Don't interpret use of tools as change in stance, says PBOC vice-governor

China has no intention of tightening or relaxing its monetary policy, a central bank vice-governor said on Thursday. Analysts said such a stance is reasonable as the economy has stabilized in the first quarter.

"The central bank does not intend to tighten it, nor does it intend to loosen it," Liu Guoqiang, vice-governor of the People's Bank of China, told reporters at a news briefing.

"We do not want to see a market liquidity crunch, nor do we want to see a market awash with cash."

The central bank's use of reverse repos and the medium-term lending facility (MLF) does not indicate a preference for either policy relaxation or tightening, Liu added.

Whether or not the central bank conducts reverse repos or MLFs on a given day does not mean there has been a shift in monetary policy, as those tools are aimed at adjusting short-term liquidity, he said.

China's GDP growth reached a higher-than-expected 6.4 percent year-on-year in the first quarter, unchanged from the fourth quarter of 2018, indicating that the world's second-largest economy has at least for now stabilized. Some analysts said there may be a tightening of monetary policy after there are signs of economic stabilization.

A statement from a meeting of the Political Bureau of the Communist Party of China Central Committee last Friday said that the economy had made a good start in the first quarter and the nation should adhere to the policy of preventing real estate speculation.

The statement has been interpreted by the market as a sign of the authorities scaling down policy support for the economy, triggering investor concerns and stock market sell-off on recent trading days.

The Shanghai Composite Index slumped 2.4 percent at the close on Thursday. It has lost more than 4.5 percent this week.
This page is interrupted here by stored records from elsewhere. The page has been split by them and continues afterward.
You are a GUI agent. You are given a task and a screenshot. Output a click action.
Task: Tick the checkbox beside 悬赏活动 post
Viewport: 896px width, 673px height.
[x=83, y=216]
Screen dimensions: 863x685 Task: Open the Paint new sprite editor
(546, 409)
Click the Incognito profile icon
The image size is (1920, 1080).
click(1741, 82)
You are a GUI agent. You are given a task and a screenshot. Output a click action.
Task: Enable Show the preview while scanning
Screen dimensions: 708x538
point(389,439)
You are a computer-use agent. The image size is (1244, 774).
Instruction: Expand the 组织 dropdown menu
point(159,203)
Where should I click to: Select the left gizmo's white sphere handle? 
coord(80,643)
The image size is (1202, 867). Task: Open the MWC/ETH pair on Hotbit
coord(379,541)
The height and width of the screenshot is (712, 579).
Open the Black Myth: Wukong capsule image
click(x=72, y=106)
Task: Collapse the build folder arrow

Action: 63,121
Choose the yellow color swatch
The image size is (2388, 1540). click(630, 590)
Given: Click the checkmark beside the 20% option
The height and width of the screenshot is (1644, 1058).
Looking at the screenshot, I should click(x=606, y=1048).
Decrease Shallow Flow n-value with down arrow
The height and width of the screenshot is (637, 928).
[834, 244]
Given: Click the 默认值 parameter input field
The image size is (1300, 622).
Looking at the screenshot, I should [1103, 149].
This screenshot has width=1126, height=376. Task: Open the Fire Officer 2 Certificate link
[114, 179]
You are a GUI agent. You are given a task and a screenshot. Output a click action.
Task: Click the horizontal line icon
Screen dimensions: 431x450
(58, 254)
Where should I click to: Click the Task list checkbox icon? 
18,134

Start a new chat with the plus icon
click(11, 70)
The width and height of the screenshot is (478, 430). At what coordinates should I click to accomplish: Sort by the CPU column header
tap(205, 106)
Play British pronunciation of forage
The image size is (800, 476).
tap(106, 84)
"Concerns about a possible policy shift are hurting the market," said Zhang Gang, a Shanghai-based strategist with Central China Securities Co. "Investors can hardly find any sectors where they can make money, so they feel a strong urge to leave the market," he was quoted by Reuters as saying.

The central bank will face a tougher task of keeping a balance between maintaining ample liquidity and preventing monetary overflow, said Dong Yuping, an economist at the Institute of Finance and Banking of the Chinese Academy of Social Sciences. "It will require policymakers to be more accurate and balanced in policymaking," he said.